Eh oui, cela fait des dizaines d'années que les compagnies pétrolières se rappellent au fort mauvais souvenir des populations aux quatre coins de la Terre, sans que rien ne change.
Face à ces géants économiques que sont les compagnies pétrolières, que l'on retrouve toujours impliquées dans ces catastrophes, les États se gardent bien de prendre les mesures qui pourraient empêcher un tant soit peu lesdites compagnies de laisser derrière elles un déluge noir de désolation.
Après le naufrage de l'Erika au large des côtes bretonnes, il y aura bientôt trois ans, l'Union européenne avait annoncé qu'elle prenait des dispositions pour que l'on ne revoie plus jamais cela. Eh bien, on a vu. Les mesures en question datent de 2000 mais, aussi limitées qu'elles soient, elles ne sont pas appliquées. Le Prestige qui, en août dernier, a été immobilisé par les autorités portuaires irlandaises qui y avaient relevé huit " déficiences ", a pu reprendre la mer. Lors de son dernier voyage, malgré son grand âge et bien qu'il s'agisse d'un navire pétrolier dangereux car très ancien, il n'a été contrôlé dans aucun des ports des eaux de l'Union européenne où il a croisé. Il l'a encore moins été là d'où il arrivait, en Lettonie - pays candidat à l'entrée dans l'Union européenne censé appliquer les contrôles en question, mais dont l'une des premières sources de revenus est d'écouler, à moindre coût et en évitant les contrôles, toutes sortes d'exportations russes, tel le fioul transporté par le Prestige.
Bien sûr, on retrouve là tous les ingrédients de ce genre de trafics : un navire sous pavillon de complaisance (celui des Bahamas) ; une société propriétaire basée au Liberia ; un armateur libérien ; un affréteur russe ; une société de négoce, Crown Ressources, dont les traces passent par les îles Vierges, Gibraltar et le canton suisse de Zoug - bel échantillonnage de " paradis fiscaux " - pour remonter à un groupe financier russe. Celui-ci, le groupe Alfa, est contrôlé par un ami du président Poutine qui, grâce à de tels appuis, a fait main basse sur TNK (la compagnie pétrolière de Tioumen) dont il exporte la production en en détournant les revenus... vers ces mêmes paradis fiscaux occidentaux.
Tout cela, ainsi que le rôle de courtiers internationaux britanniques et de banques occidentales qui se sucrent largement au passage, toute la presse française en a parlé. Elle en parle d'autant plus librement que cela ressemble à un " polar " politico-mafieux, et surtout... qu'elle n'a pas un boeuf sur la langue, comme dans le cas de l'Erika, pourtant similaire à bien des égards, mais où il fallait mettre en cause la " respectable ", elle, compagnie TotalFinaElf. Une compagnie, soit dit en passant, qui n'a toujours pas, pas plus que les sociétés d'assurances, remboursé les dégâts commis voici trois ans !

§ Données enregistrées:
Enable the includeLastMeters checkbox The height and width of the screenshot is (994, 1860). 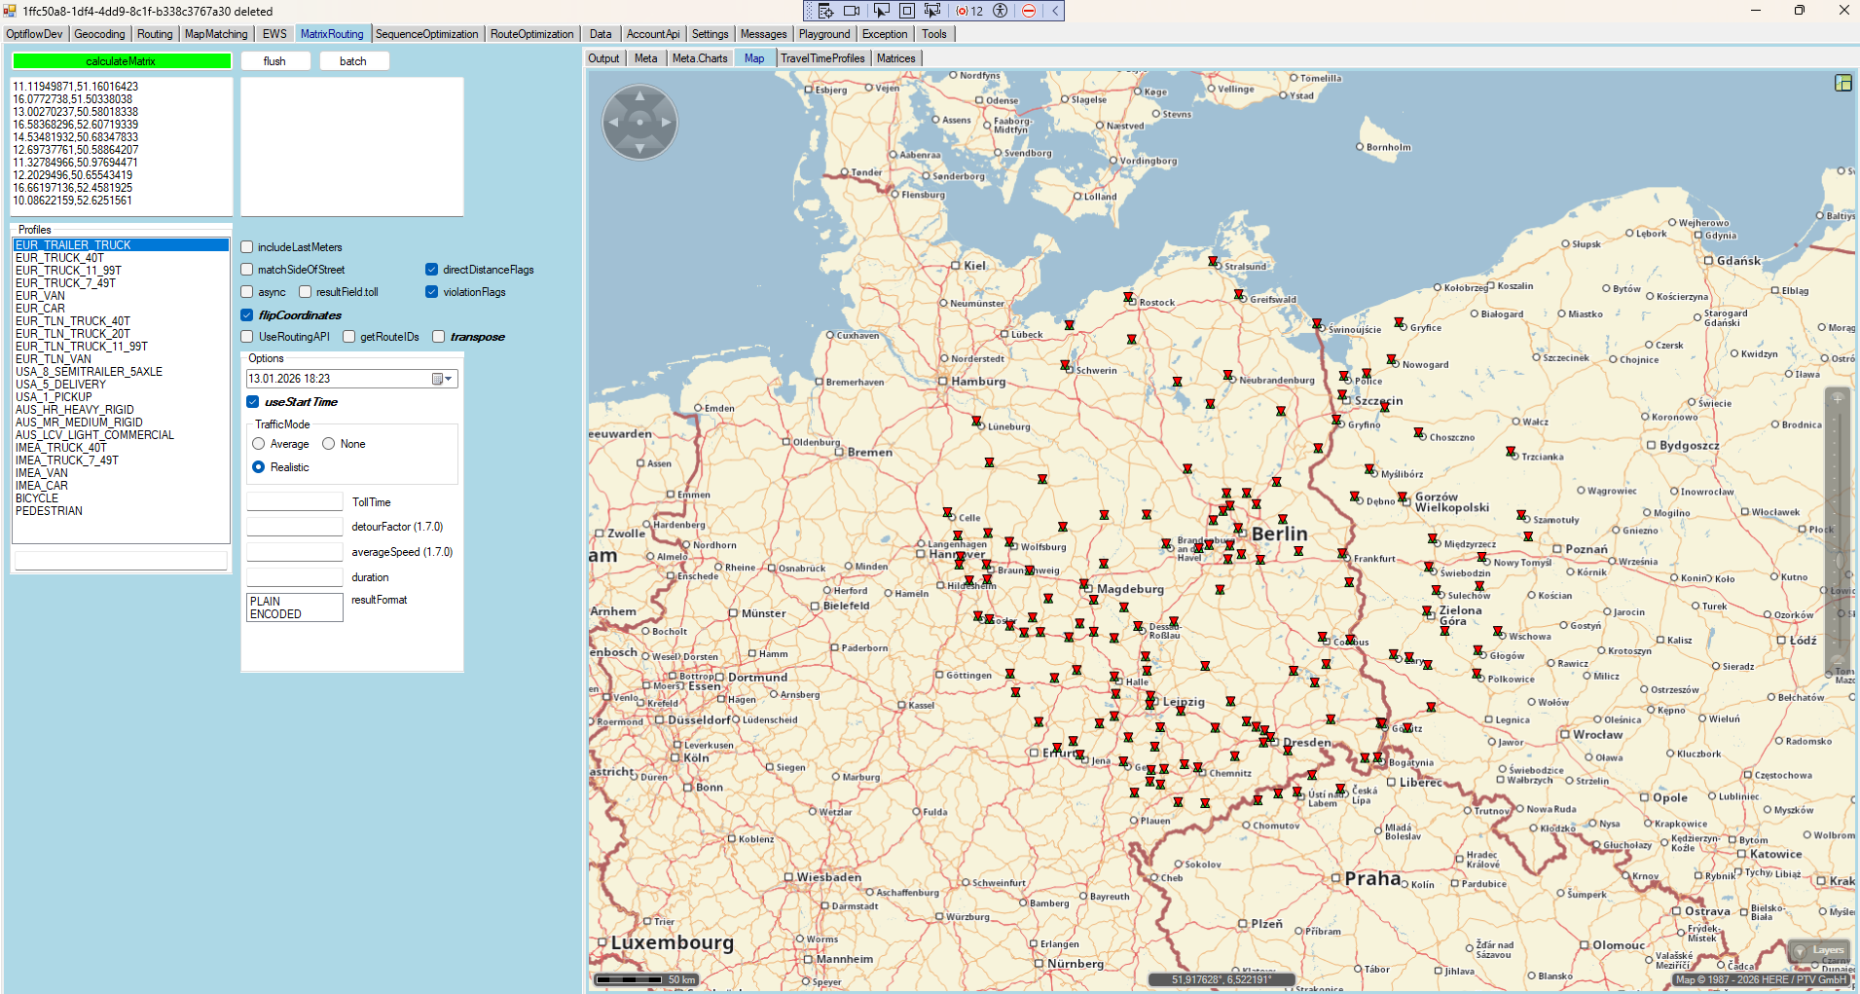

§ Consignes de travail:
[A] Recopiez sans modification le passage du texte sur les compagnies pétrolières qui commence aux mots « Eh oui, cela » et s'arrête après « rien ne change. ».
[B] Traduisez en anglais cette phrase tirée du texte sur les compagnies pétrolières : « Les mesures en question datent de 2000 mais, aussi limitées qu'elles soient, elles ne sont pas appliquées. »

§ Corrigés par exercice:
[A]
Eh oui, cela fait des dizaines d'années que les compagnies pétrolières se rappellent au fort mauvais souvenir des populations aux quatre coins de la Terre, sans que rien ne change.

[B] The measures in question date from 2000 but, limited as they are, they are not enforced.